Clinical Scorecard: MRI Radiomic Features as Predictors of Peritumoral Brain Edema Resolution After Meningioma Resection
At a Glance
Category
Detail
Condition
Intracranial meningiomas with peritumoral brain edema
Key Mechanisms
PTBE characterized by T2/FLAIR hyperintensity; radiomic features extracted from MRI to differentiate reversible edema from irreversible gliosis
Target Population
Adult patients undergoing gross total resection of intracranial convexity, parasagittal, or falcine meningiomas with preoperative PTBE
Care Setting
Neurosurgical and radiological care with MRI imaging and postoperative follow-up
Key Highlights
PTBE occurs in 38–67% of intracranial meningioma cases and is linked to worse postoperative outcomes including seizures and hemorrhages.
Radiomics and machine learning enable quantitative analysis of MRI features to predict PTBE resolution after surgery.
Differentiation between reversible edema and irreversible gliosis on MRI is challenging but critical for predicting neurological recovery.
Guideline-Based Recommendations
Diagnosis
Use T2-weighted and FLAIR MRI sequences to identify PTBE as hyperintense areas.
Perform tumor and edema segmentation on preoperative and 1-year postoperative MRI scans for volume assessment.
Management
Gross total resection of meningiomas with PTBE is standard surgical treatment.
Consider radiomic analysis and machine learning models to predict edema resolution and guide postoperative care.
Monitoring & Follow-up
Follow-up MRI at 1 year post-surgery to assess PTBE volume resolution.
Quantify edema resolution percentage to classify persistence or substantial decrease using an 80% cutoff.
Risks
Persistent PTBE is associated with higher recurrence, postoperative hemorrhages, seizures, longer hospital stay, dependence, and mortality.
Postoperative increase in PTBE may indicate iatrogenic injury and warrants exclusion from predictive modeling.
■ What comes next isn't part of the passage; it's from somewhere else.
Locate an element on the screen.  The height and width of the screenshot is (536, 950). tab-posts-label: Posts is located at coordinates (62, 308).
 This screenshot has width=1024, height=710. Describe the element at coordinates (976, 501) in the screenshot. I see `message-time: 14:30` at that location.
Patient & Prescribing Data
Adults with intracranial meningiomas undergoing gross total resection and exhibiting preoperative PTBE
Radiomic features extracted from MRI can help predict which patients will experience substantial PTBE resolution postoperatively, potentially informing prognosis and tailored management.
Clinical Best Practices
Ensure high-quality preoperative and follow-up MRI with T1CE, T2, and FLAIR sequences for accurate segmentation.
Use semi-automatic segmentation reviewed by experienced neurosurgeons to maintain consistency.
Apply intensity normalization and standardized radiomic feature extraction protocols compliant with IBSI.
Incorporate machine learning techniques to analyze radiomic data for predictive modeling of PTBE resolution.
Exclude patients with postoperative PTBE increase suggestive of iatrogenic injury from predictive analyses.